++++ Available data

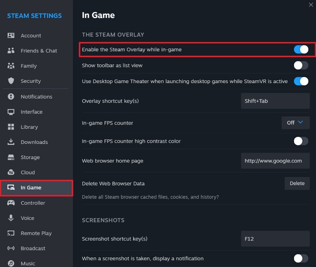Screen dimensions: 316x267
Task: Turn on FPS counter high contrast color
Action: [x=301, y=141]
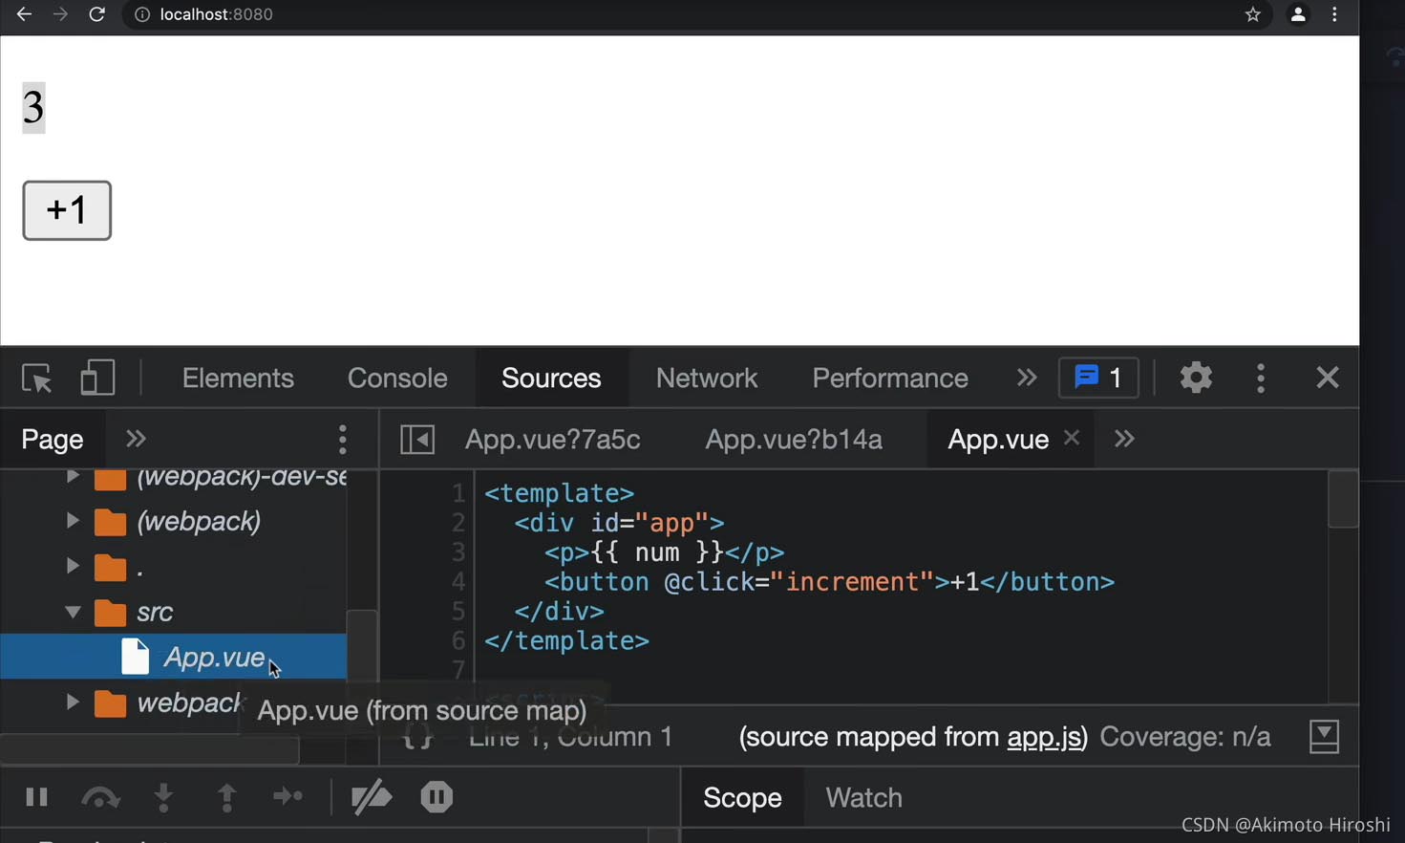Click step out of function arrow
The width and height of the screenshot is (1405, 843).
coord(226,797)
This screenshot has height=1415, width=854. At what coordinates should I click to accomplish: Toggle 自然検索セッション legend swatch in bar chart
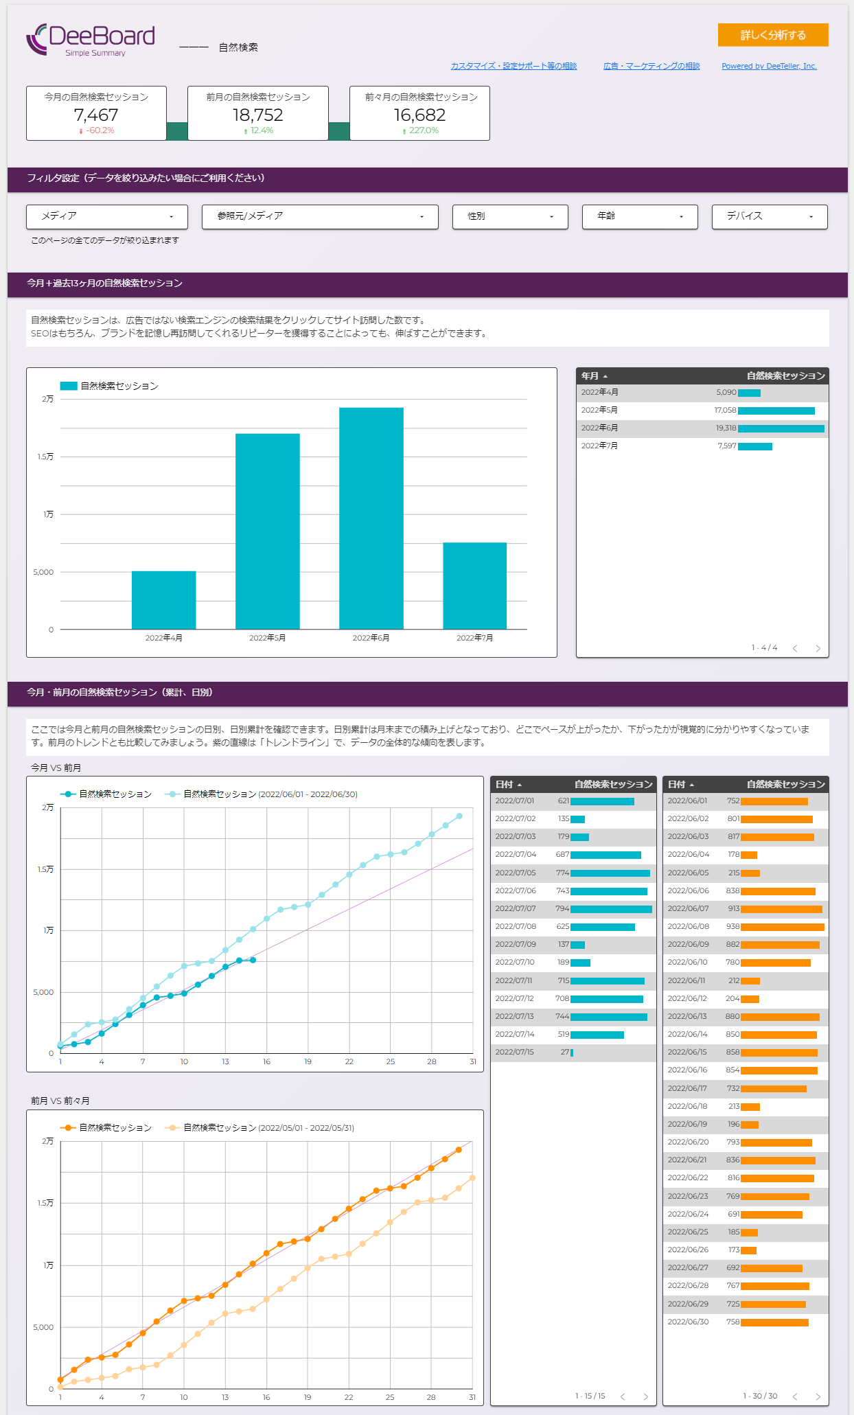pos(69,386)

++++++++

> **What this task involves**:
Write out, word for word, only the lines from the one containing "This screenshot has" to the end of the data above; the pictures stay out.

> **Task output**:
This screenshot has height=1415, width=854. At what coordinates should I click to accomplish: Toggle 自然検索セッション legend swatch in bar chart
pos(69,386)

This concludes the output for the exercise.